● Work item:
Write down exactly what lies from the line containing "This screenshot has height=576, width=407." to the end of the records, inclusive, and omit the pictures.

● Records supplied:
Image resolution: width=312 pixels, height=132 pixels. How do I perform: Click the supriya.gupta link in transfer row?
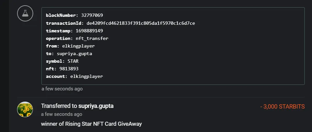[x=96, y=106]
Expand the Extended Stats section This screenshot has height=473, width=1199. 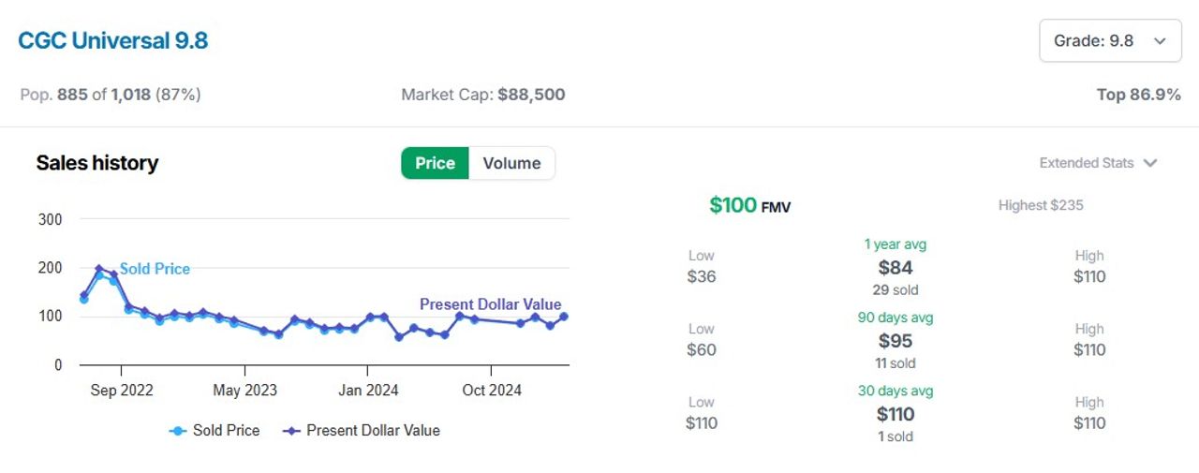coord(1098,163)
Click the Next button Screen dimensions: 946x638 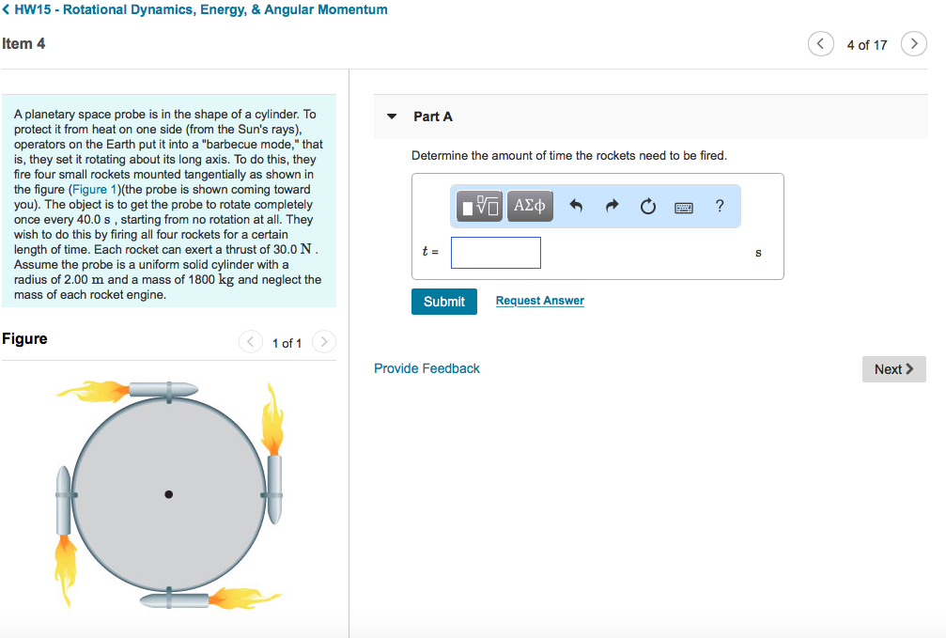pyautogui.click(x=892, y=368)
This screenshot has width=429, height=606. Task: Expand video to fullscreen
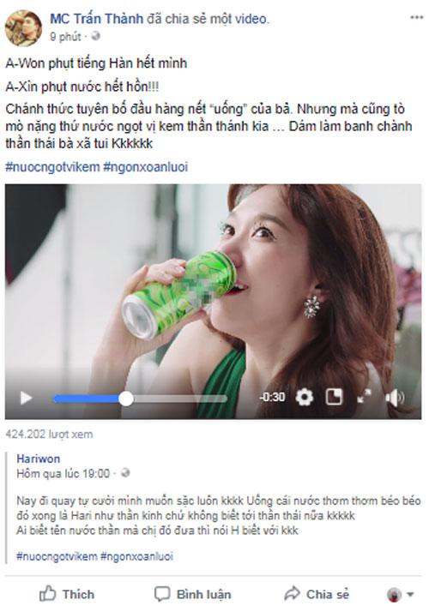[364, 397]
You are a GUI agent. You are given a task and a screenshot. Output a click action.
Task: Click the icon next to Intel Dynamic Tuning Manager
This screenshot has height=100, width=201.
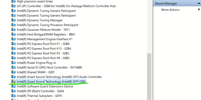tap(14, 20)
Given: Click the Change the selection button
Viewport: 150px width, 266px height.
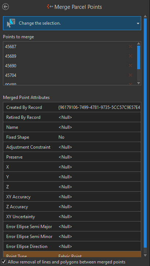Looking at the screenshot, I should tap(72, 23).
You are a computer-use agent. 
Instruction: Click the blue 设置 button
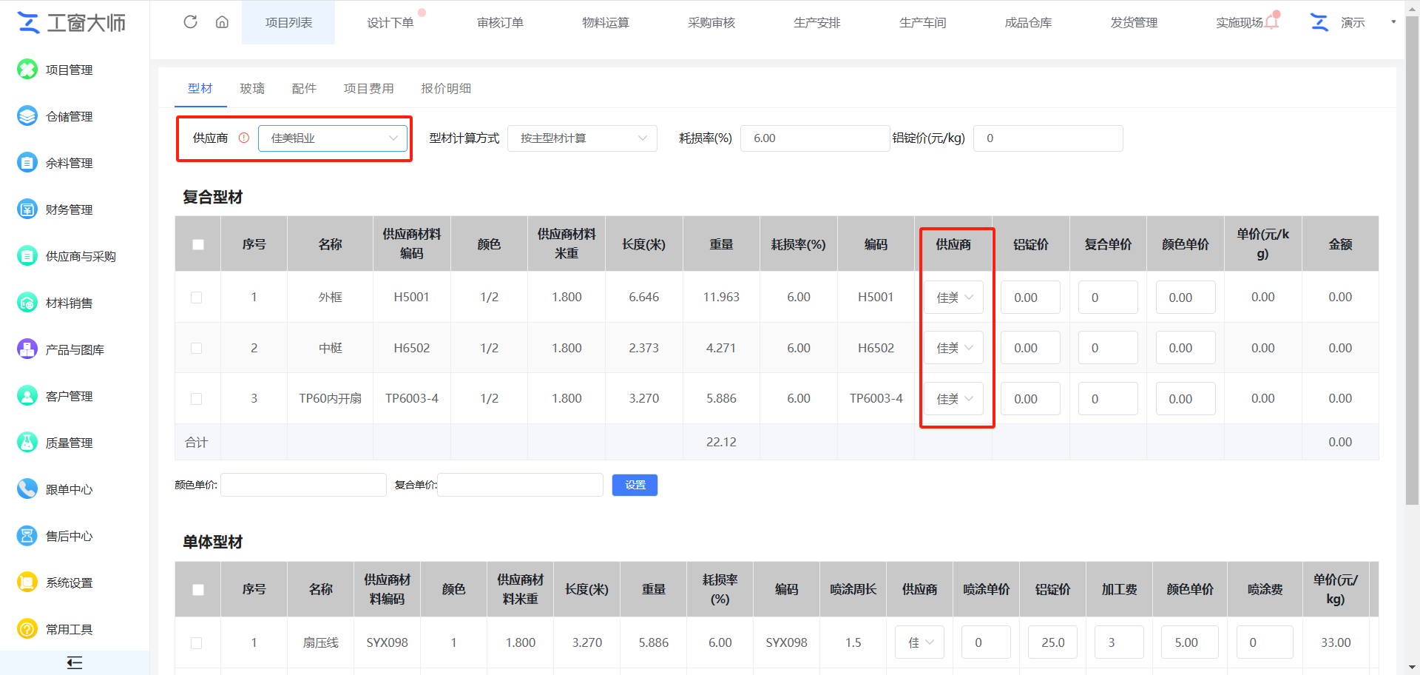pos(635,485)
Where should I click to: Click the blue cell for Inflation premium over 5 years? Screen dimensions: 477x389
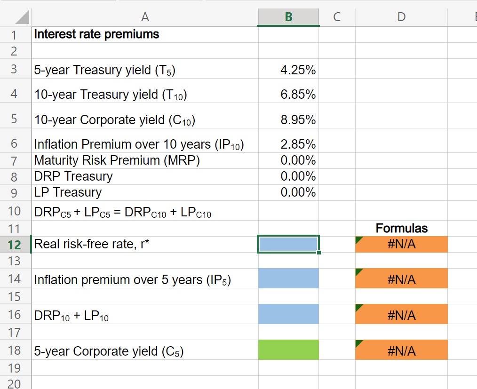[288, 279]
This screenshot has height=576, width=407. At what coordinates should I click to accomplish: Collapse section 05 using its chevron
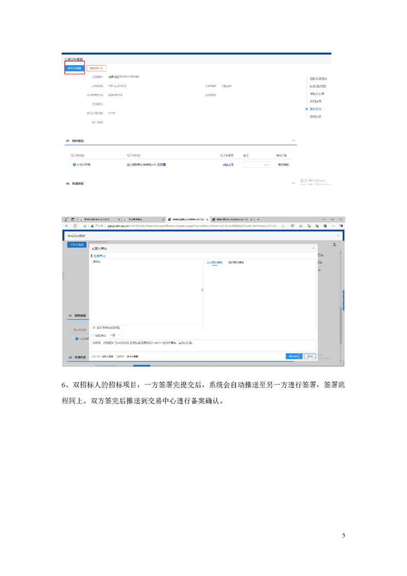click(294, 141)
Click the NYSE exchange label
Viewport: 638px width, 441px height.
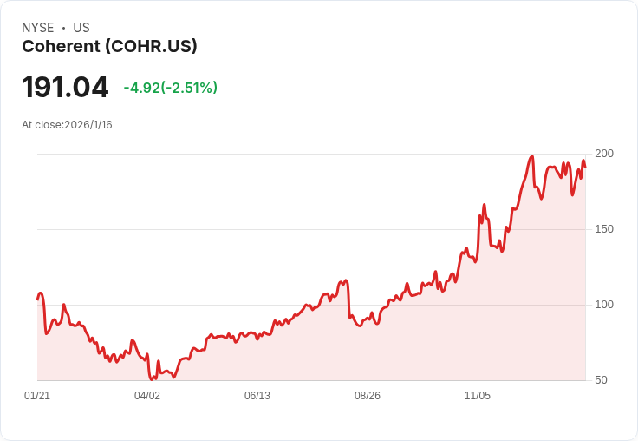pyautogui.click(x=37, y=28)
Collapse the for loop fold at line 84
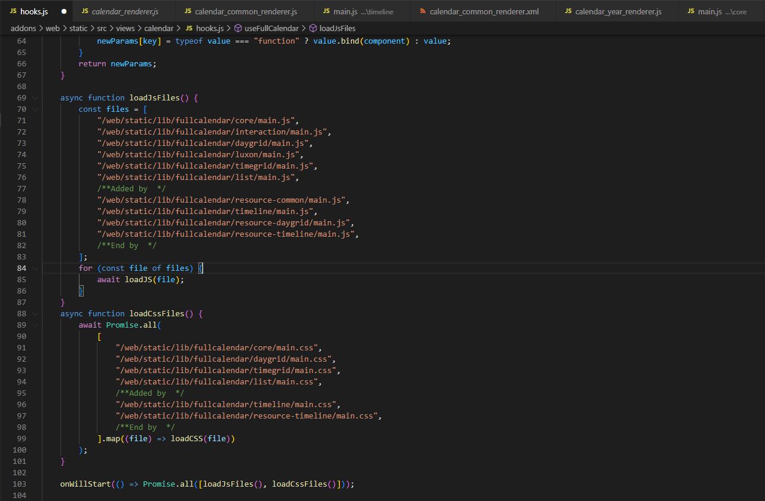 (x=34, y=268)
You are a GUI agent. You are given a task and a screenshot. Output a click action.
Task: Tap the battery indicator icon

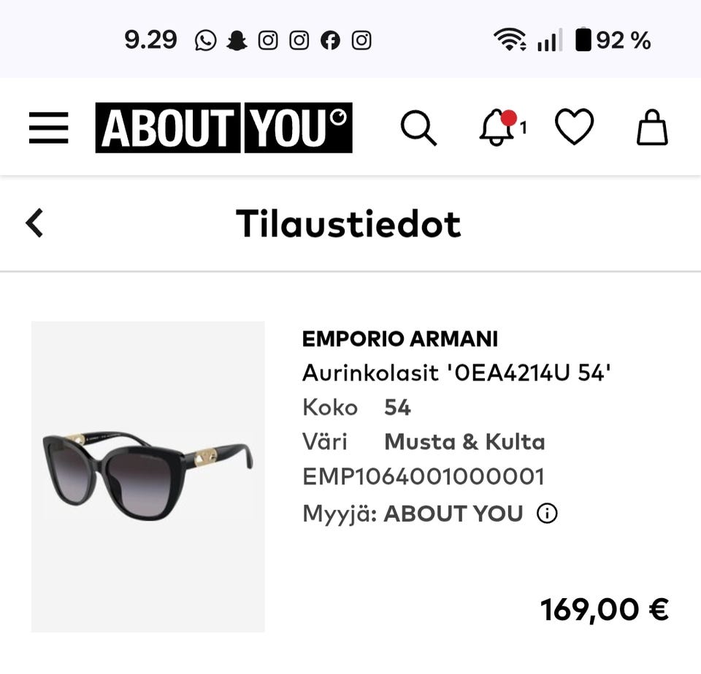pos(583,41)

● Worked solution:
This screenshot has height=576, width=407. At what coordinates should I click to accomplish: Collapse section 05 using its chevron
click(294, 141)
Click the NYSE exchange label
Viewport: 638px width, 441px height.
pyautogui.click(x=37, y=28)
Collapse the for loop fold at line 84
 (x=34, y=268)
You are a GUI agent. You are given a task and a screenshot. Output a click action.
Task: Tap the battery indicator icon

pos(583,41)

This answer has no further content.